Shop H.E. Bates Online
ID
c117
Title
"The Rate for the Job."
Genre
Essay
Page Count
3
Word Count
1900
Publisher
Author
Publication Year
1944
Document Types
Full-text Online
Autobiographical
Topics
Literary Life

Addressing the topic of "work for hire," Bates recollects applying to be a public relations writer for an engineering firm when he was seventeen or eighteen and then his immensely successful work for the Air Ministry as "Flying Officer X," making special mention that "the fact that I had written books which sold a quarter of a million copies did not give me financial privileges over and above the men who fought in the air and were paid like me on the basis of rank and not on a commission basis of how many bombs they dropped or how many aircraft they shot down."
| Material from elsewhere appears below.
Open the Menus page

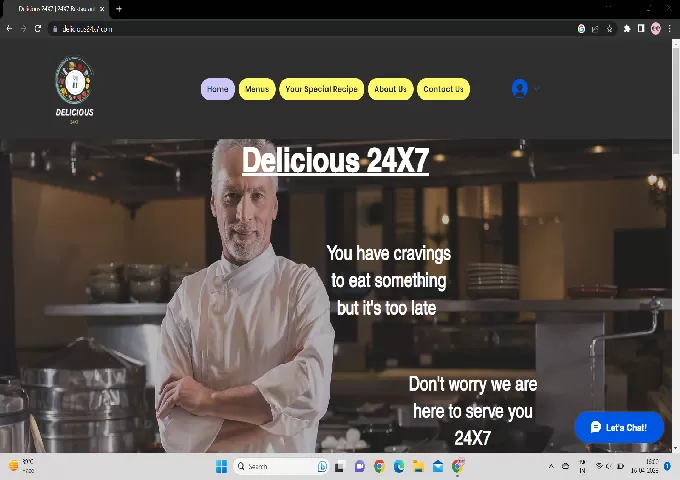(x=257, y=89)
He notes that since that time "the tendency for organisations of all kinds to seek publicity has become both desperate and pathetic. No longer is a job or a service considered honour enough in itself. It must have publicity." He predicts opportunities for writers, but urges that they avoid becoming regular staff, "fixed down by [a] thousand and one hideous lilliputian pin-prick regulations" and instead that he should maintain their independence regarding "the time, the place and the speed at which he works," and above all, the rate of pay.

Lastly, he finds nothing degrading about organizational writing, "on the contrary it seems to me to offer happier and fuller reward than writing reviews of other peoples' books at two guineas a time for periodicals which are all too often petty and pernicious hot-beds of malice," an interesting comment on Bates early dependence on income from book reviewing. Bates's own work on behalf of organizations is organized under "document type" in the Library.

In The Author (Autumn 1944, 55:2, pp. 19-21, attached). Reprinted in Author! Author! A Selection from The Author (London: Faber, 1984).